Rodweek #1: Kwijtschelding

Amsterdam nam afgelopen week afscheid van twee fenomenen waarvan ik er in eentje in het bijzonder betreurde: mijn favoriete sigarenwinkel in de Leidsestraat is sinds zaterdag gesloten. Dik twintig jaar lang haalde ik hier mijn sigaretten en tijdschriften en met de meiden die er werkten had ik een leuke band. Ik was er afgelopen donderdag even met mijn vader en op een paar pakjes Marlboro Light na waren alle schappen al leeg. Welnu, die meuk roken wij niet, dus onverrichter zake en met een melancholiek gevoel liepen we weer verder. Voor het eerst dat ik daar met lege handen wegliep. En voor het laatst. Over een tijdje kan ik op dezelfde plek weer mijn sigaretten kopen, dan zit er zo’n onpersoonlijke AH to Go en koop ik mijn sigaretten bij een puisterige puber die zelf nog niet eens mag roken.

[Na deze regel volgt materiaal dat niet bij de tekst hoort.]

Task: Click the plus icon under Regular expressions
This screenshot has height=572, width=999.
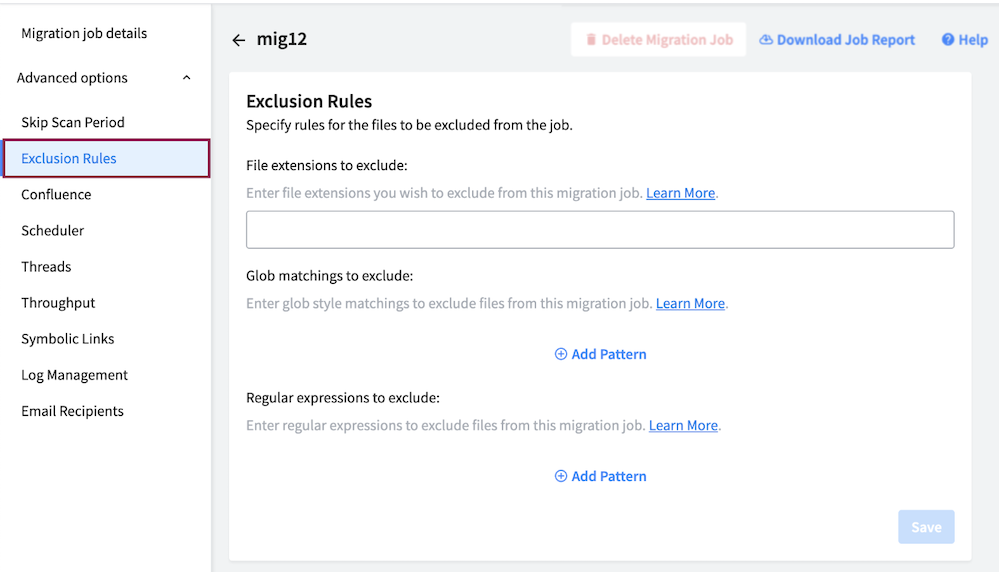Action: (x=561, y=476)
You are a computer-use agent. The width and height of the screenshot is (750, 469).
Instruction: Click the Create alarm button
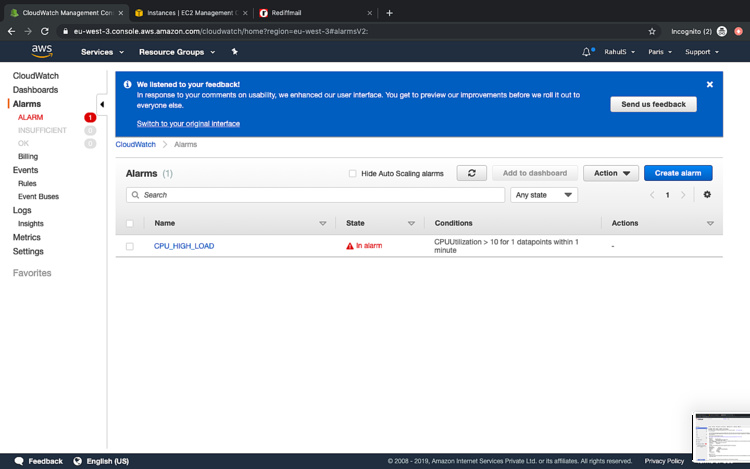point(678,173)
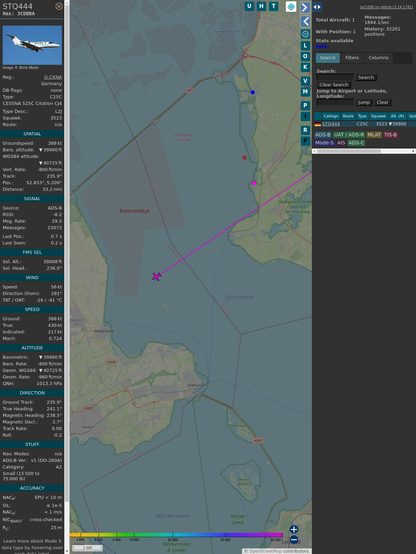The width and height of the screenshot is (416, 554).
Task: Zoom out with the minus button
Action: (x=294, y=540)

Het tweede fenomeen waar Amsterdam het voortaan waarschijnlijk zonder moet stellen is het scheldende omaatje. Die leerde ik een paar jaar geleden kennen toen ik met de fiets aan mijn hand over de stoep liep in de Utrechtsestraat.
‘Asociale klootzak! Met je fiets op de stoep! Godverdomme!’
‘Mevrouw, ik loop toch…’
‘Ja, houd je grote bek maar! Vuile schoft!’
Het oude vrouwtje liep tierend door en ik bleef een tikje verbouwereerd achter, al zag ik er ook gelijk wel humor in. Ik ging maar even een biertje drinken in Café Krom. Ik raakte aan de praat met wat stamgasten en vertelde wat ik zojuist had meegemaakt.
‘Ah, je hebt Boze Beppie ontmoet’.
Er werd instemmend geknikt aan de bar. Iedereen kende haar in de buurt. Al is ‘kennen’ een groot woord in dezen. Niemand wist eigenlijk iets van haar. Ze kwam vaak op de Albert Cuyp en in de Utrechtsestraat. Sommige mensen dachten dat ze in de Rivierenbuurt woonde. Anderen beweerden weer dat ze van buiten de stad kwam. Niemand wist ook hoe ze heette (niemand durfde het waarschijnlijk ook aan haar te vragen) en dus werd ze ‘Beppie’ genoemd. Beppie spreekt willekeurig mensen op haar manier aan op hun in haar ogen slechte gedrag en hun vermeende gebrek aan opvoeding.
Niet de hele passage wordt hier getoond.